También abordó la preocupación por problemáticas como el acoso escolar y las conductas suicidas entre adolescentes. De acuerdo con los datos que mencionó, durante 2024 se registraron en México 8 mil 856 suicidios, mientras que estudios de PISA 2022 muestran una presencia importante de bullying entre estudiantes mexicanos.
Ante este escenario, destacó la importancia de trabajar desde el hogar en la educación emocional, además de generar espacios donde los menores puedan sentirse escuchados y seguros.
Orozco García también habló sobre la influencia del entorno en el desarrollo de niñas, niños y adolescentes, incluidos los contenidos que consumen cotidianamente, como la música, debido a que los mensajes que reciben de manera constante forman parte de su proceso de aprendizaje y pueden influir en la forma en que interpretan determinadas conductas.
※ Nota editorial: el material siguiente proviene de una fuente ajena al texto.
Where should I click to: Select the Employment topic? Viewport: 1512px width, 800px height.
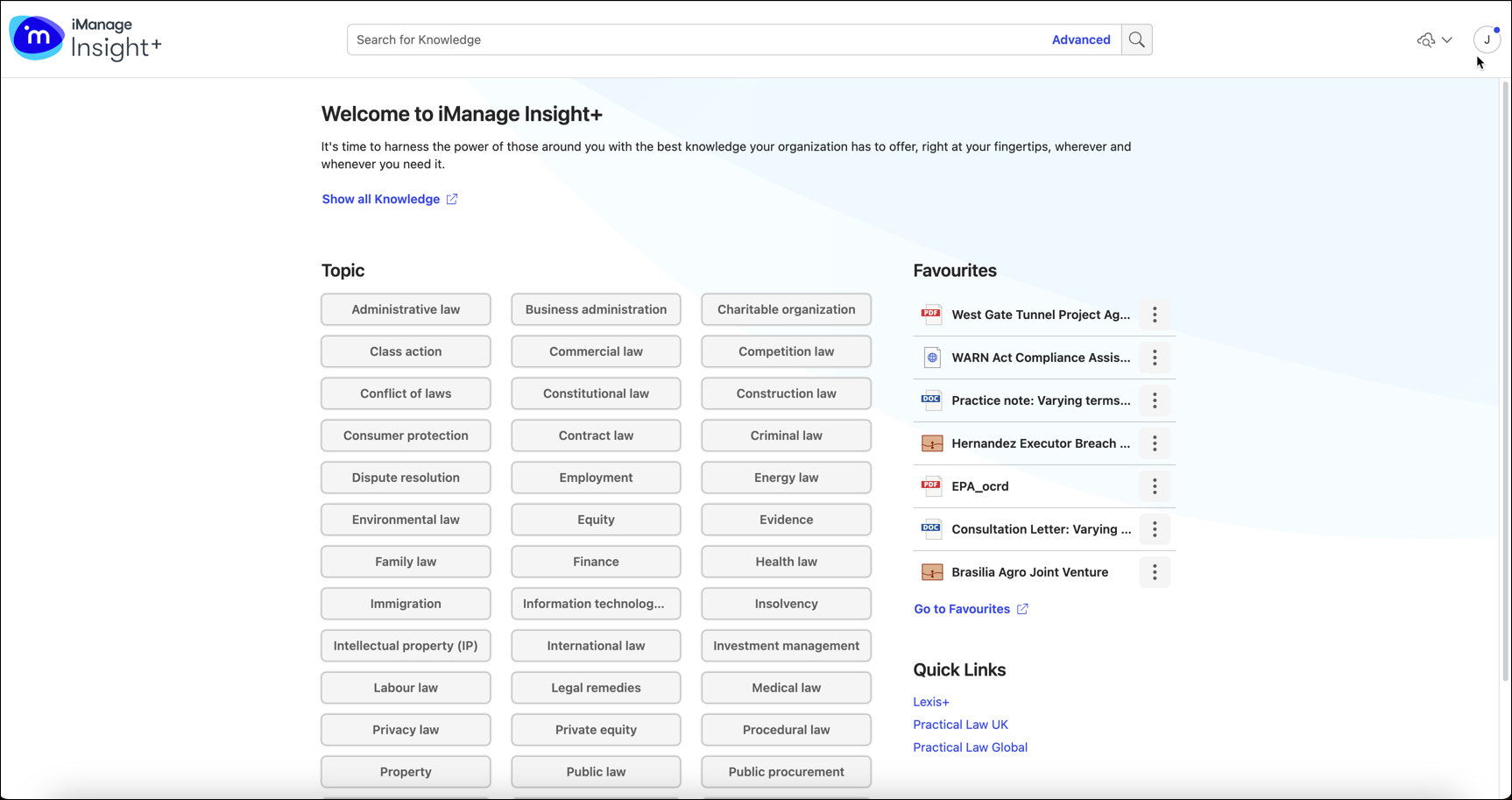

Consideró que la paternidad responsable implica establecer límites, pero también mantener comunicación y brindar contención emocional, sin confundir el acompañamiento con permitir cualquier comportamiento.
La especialista destacó que prestar atención a tiempo a cambios como el aislamiento, modificaciones en los hábitos alimenticios, agresividad o expresiones inusuales puede contribuir a detectar oportunamente situaciones emocionales que estén afectando a los menores.